Councilmember Michael Brown's letter, sadly, falls for much of the same misinformation. The letter warns against nonexistent goals of the zoning rewrite and repeats opponents' charge that a 5-year process with hundreds of community meetings, and most of a year or more left to run, is "moving too fast."

He says, "A one-size-fits all approach doesn't seem right for our city, with its rich history of unique neighborhoods, but that seems to be the direction we are heading." The draft zoning code has 94 different zones and myriad different paragraphs that customize rules for each neighborhood.
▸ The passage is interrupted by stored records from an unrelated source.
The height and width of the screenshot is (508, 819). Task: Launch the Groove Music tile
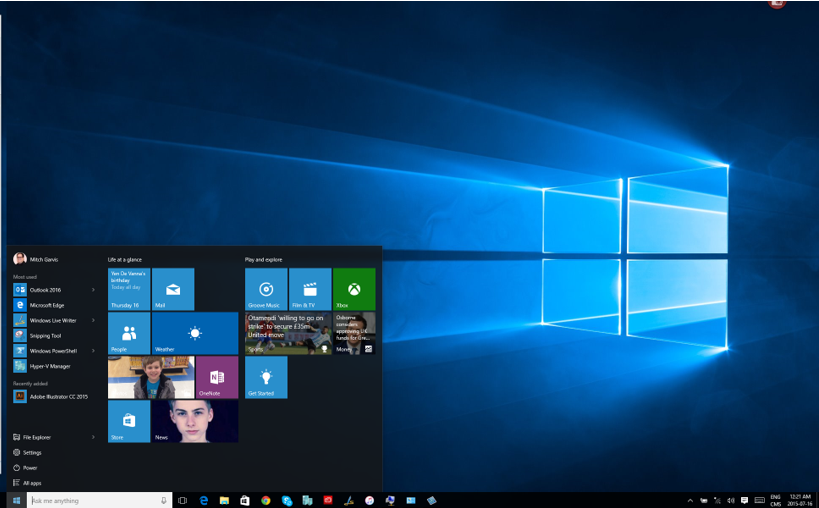pyautogui.click(x=266, y=289)
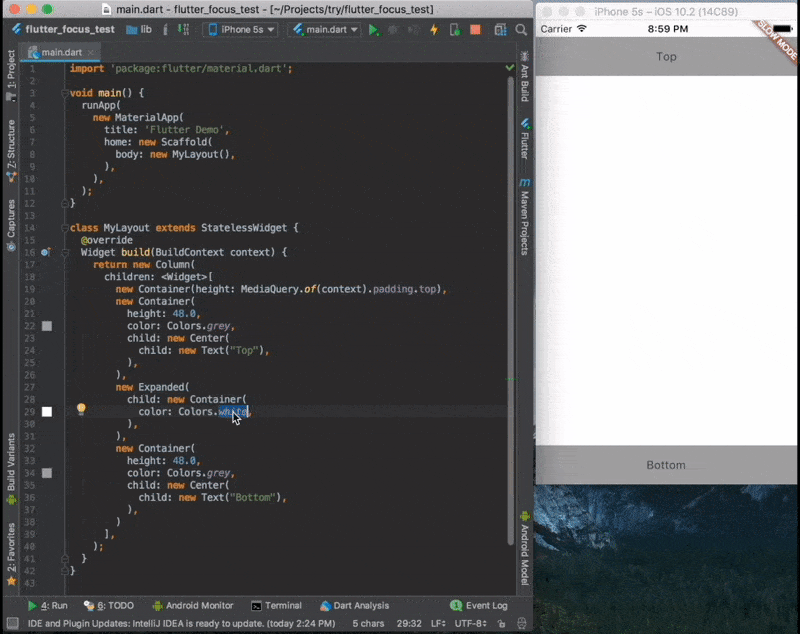This screenshot has height=634, width=800.
Task: Toggle tool window bars via bottom-left corner icon
Action: coord(10,624)
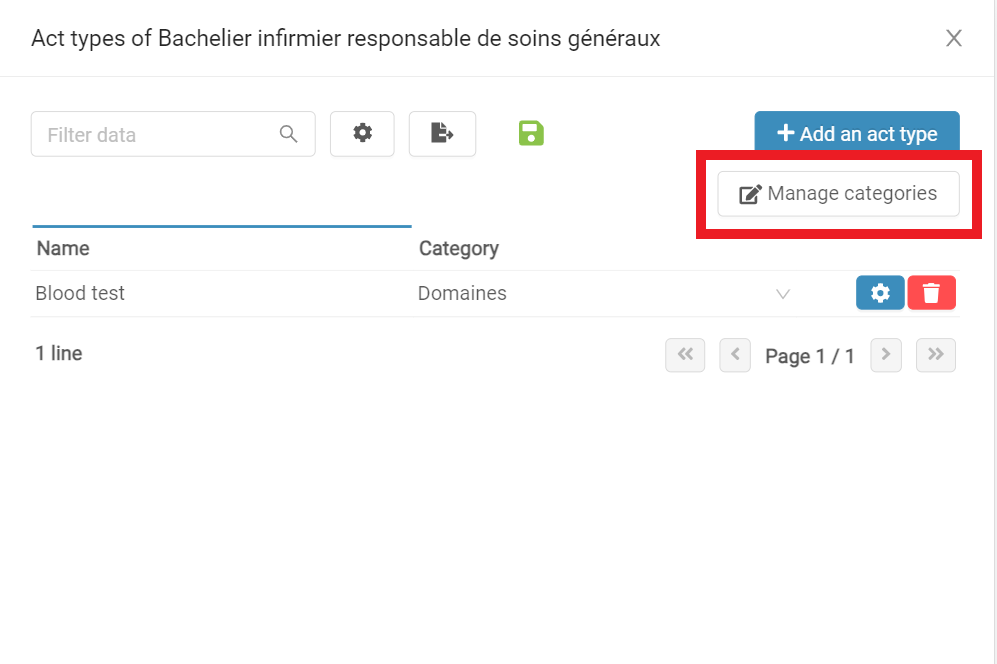Viewport: 997px width, 664px height.
Task: Click the Manage categories edit pencil icon
Action: (x=750, y=194)
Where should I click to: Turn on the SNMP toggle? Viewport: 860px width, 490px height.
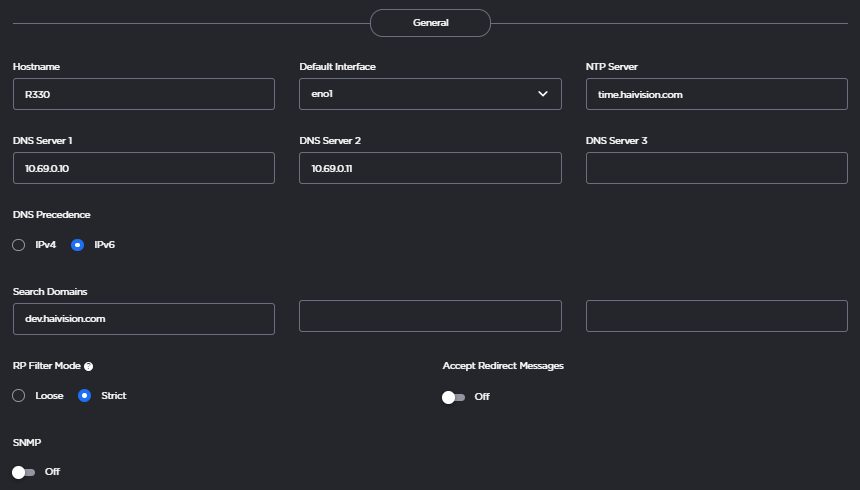23,472
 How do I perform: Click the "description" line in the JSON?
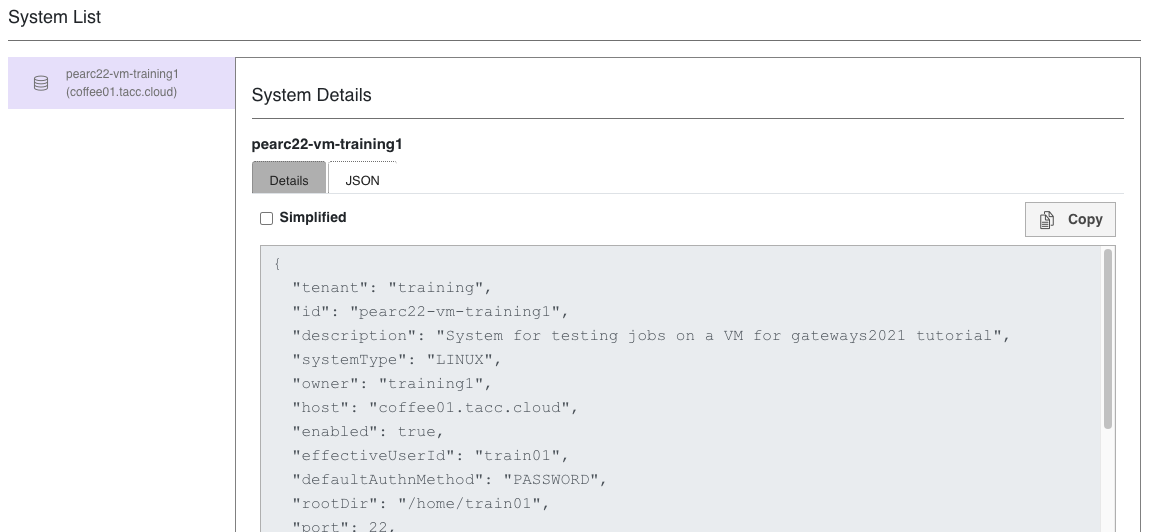[652, 336]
It's hard to seriously conclude that this is any kind of "one-size-fits-all" approach.

Brown writes that "The code should not be used as a blunt instrument to drive unsupported social change," but doesn't specify how a zoning update which takes great pains to change very little in single-family neighborhoods is either a "blunt instrument" or one driving "unsupported social change."
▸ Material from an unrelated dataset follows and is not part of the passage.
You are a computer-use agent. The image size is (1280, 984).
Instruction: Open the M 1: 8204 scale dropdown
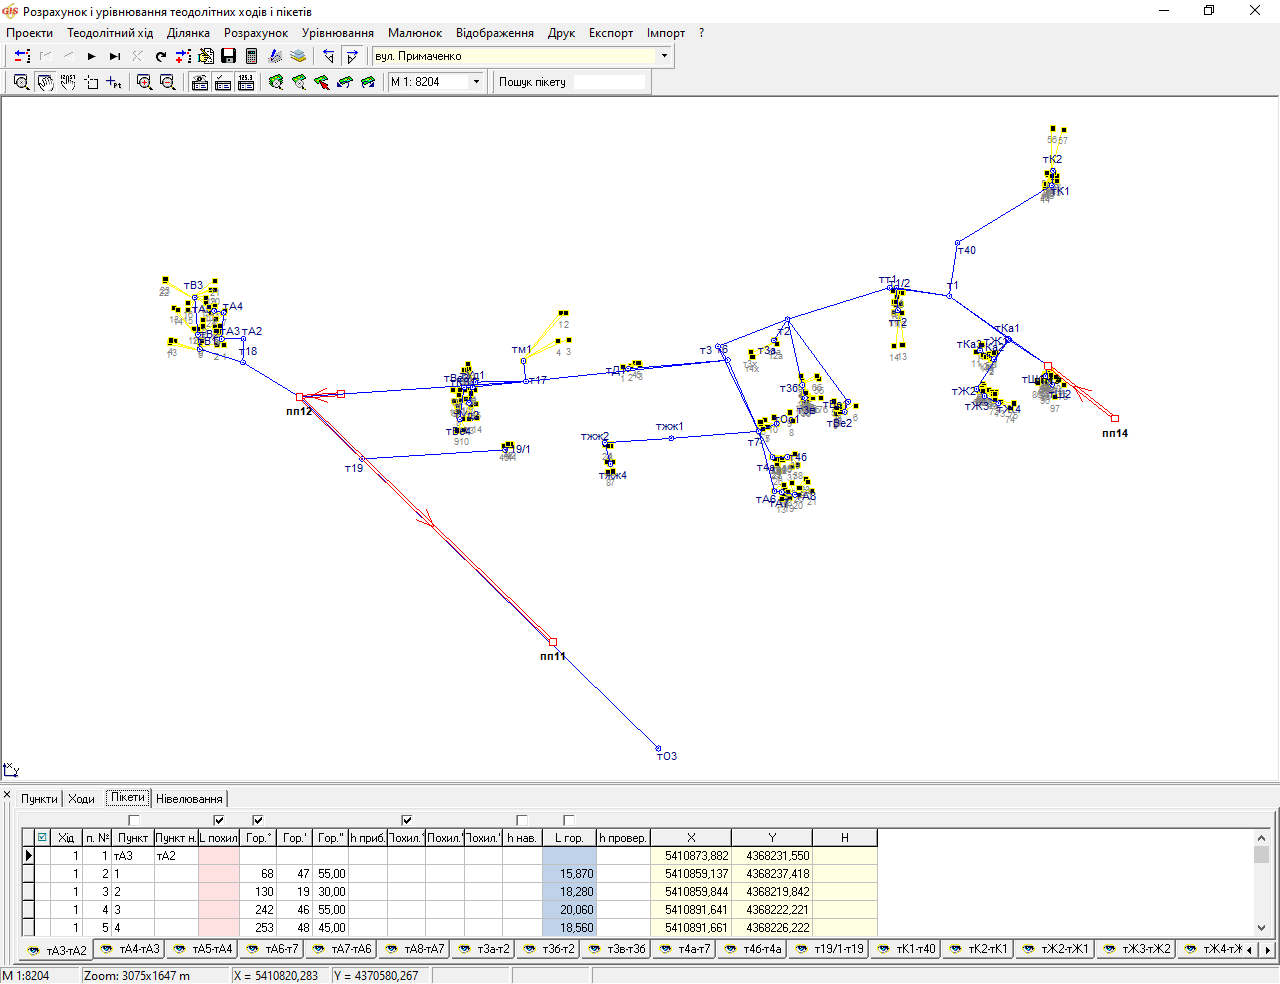(x=476, y=82)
Below is the full text of the email, which went to the Cleveland Park Citizens' Association listserv.

CPCA members might be interested in a new group addressing the comprehensive changes proposed for the DC Zoning Code which the Zoning Commission will adopt later this year or early next year.

Neighbors for Neighborhoods (N4Ndc) is organizing to alert DC residents to the need to respond to the proposed new regulations. Beginning with chapters in Chevy Chase DC, 16th Street Heights, AU Park and the Queens Chapel area, N4Ndc is forming new chapters in all neighborhoods. N4Ndc is a multi-neighborhood effort to make positive zoning changes for DC residents citywide.

Fathoming details of the proposed new Code requires persistence, fortitude and imagination, but here are some generalities:

  • Under proposed new commercial and residential zoning rules, increased building height + density, lot occupancy, and use could fundamentally degrade your home's environment and value.
  • Redevelopment on or adjacent to a bus linedesignated a "transit zone"could substantially exceed building allowed today.
  • New code standards would be "matter of right", i.e. implementing new rules would require no review nor allow citizen comment.
  • Overlays designed to protect some communities from inappropriate development or uses would be removed.
While N4Ndc is building awareness of potential zoning changes in DC's diverse neighborhoods, individual residents are encouraged to inform the Office Planning and public officials of particular concerns. N4Ndc can help you pinpoint your concerns and tell you where to direct your emails. Do not expect CPCA nor any other group to represent your specific concerns: you have the power of the pen, and you possess the right to speak up.

Recently, At-Large City Councilmember Michael Brown has aligned with N4Ndc's goals in a letter to the Zoning Commission. He urged that more outreach is necessary before the new regulations are adopted. He said, "This code has to 'make sense' to the public before adoption, not after [and] should not be used as a blunt instrument to drive unsupported social change. And we should not take for granted the hard-earned tranquility of our residents." He warned particularly about allowing Accessory Housing Units in all residential neighborhoods and expressed concerns about greater development in "transit zones."